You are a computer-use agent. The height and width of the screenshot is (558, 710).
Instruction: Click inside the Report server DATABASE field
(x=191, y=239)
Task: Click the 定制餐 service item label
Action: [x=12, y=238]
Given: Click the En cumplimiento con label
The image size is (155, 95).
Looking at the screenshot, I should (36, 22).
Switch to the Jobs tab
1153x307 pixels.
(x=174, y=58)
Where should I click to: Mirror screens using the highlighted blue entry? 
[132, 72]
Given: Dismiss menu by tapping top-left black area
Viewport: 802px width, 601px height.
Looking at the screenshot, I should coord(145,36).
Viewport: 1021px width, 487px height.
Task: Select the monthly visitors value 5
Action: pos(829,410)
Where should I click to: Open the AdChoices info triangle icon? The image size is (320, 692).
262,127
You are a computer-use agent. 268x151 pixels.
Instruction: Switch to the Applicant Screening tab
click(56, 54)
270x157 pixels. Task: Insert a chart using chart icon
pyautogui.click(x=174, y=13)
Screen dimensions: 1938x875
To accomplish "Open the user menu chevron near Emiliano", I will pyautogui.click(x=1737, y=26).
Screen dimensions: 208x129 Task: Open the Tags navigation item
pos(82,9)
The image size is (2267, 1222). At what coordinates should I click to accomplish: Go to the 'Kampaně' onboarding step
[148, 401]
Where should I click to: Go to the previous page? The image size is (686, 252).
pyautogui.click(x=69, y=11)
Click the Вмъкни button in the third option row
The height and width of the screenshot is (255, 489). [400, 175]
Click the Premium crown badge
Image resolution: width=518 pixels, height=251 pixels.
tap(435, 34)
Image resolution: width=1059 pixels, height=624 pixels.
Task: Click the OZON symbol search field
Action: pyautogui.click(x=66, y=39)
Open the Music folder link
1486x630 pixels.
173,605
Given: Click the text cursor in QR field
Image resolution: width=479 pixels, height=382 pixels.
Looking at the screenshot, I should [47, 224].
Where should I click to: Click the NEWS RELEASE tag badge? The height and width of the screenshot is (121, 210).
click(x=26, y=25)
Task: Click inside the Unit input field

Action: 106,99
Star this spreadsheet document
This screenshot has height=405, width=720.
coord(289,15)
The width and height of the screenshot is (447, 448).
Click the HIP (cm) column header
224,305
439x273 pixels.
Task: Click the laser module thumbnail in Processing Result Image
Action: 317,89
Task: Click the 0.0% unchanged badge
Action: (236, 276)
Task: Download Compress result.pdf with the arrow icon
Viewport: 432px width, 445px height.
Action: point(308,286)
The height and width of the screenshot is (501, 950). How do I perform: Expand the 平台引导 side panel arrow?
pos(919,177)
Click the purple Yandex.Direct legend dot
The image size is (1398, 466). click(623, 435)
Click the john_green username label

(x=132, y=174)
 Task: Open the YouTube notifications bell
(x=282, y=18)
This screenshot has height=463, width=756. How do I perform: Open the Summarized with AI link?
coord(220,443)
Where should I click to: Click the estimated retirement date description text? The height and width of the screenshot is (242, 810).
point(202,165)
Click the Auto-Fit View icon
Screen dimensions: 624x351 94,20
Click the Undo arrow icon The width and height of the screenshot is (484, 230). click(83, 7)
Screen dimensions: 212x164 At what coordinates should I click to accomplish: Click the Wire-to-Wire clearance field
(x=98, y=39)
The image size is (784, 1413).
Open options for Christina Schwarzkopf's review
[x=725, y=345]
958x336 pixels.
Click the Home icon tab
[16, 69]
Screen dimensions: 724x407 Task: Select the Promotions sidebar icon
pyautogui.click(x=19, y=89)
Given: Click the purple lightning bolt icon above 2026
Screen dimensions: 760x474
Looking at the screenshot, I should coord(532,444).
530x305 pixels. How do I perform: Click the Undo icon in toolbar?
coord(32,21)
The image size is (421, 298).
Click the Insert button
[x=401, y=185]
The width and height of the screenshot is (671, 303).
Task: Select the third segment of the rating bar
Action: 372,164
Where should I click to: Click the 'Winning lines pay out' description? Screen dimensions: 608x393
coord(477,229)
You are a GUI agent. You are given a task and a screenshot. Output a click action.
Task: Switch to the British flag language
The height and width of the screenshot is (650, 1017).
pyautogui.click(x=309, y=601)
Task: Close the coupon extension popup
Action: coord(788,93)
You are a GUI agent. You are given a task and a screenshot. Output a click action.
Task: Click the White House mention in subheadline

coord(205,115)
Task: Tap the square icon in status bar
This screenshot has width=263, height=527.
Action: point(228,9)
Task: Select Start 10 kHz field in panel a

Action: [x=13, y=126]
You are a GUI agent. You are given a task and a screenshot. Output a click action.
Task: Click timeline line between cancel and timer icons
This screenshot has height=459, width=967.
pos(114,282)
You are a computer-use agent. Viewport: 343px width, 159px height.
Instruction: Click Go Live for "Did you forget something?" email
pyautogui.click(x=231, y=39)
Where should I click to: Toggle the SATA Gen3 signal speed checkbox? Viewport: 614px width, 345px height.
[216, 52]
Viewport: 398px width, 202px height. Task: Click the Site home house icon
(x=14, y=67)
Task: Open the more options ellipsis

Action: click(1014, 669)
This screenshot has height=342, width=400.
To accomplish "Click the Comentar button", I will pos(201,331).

═══

● **LO QUE SE PIDE**
Reúne cada línea de los registros de arriba que contenga la palabra "item", distinguiendo entre mayúsculas y minúsculas.

● **RESPUESTA ESCRITA**
Task: Click the 定制餐 service item label
Screen dimensions: 208x129 Task: Open the Tags navigation item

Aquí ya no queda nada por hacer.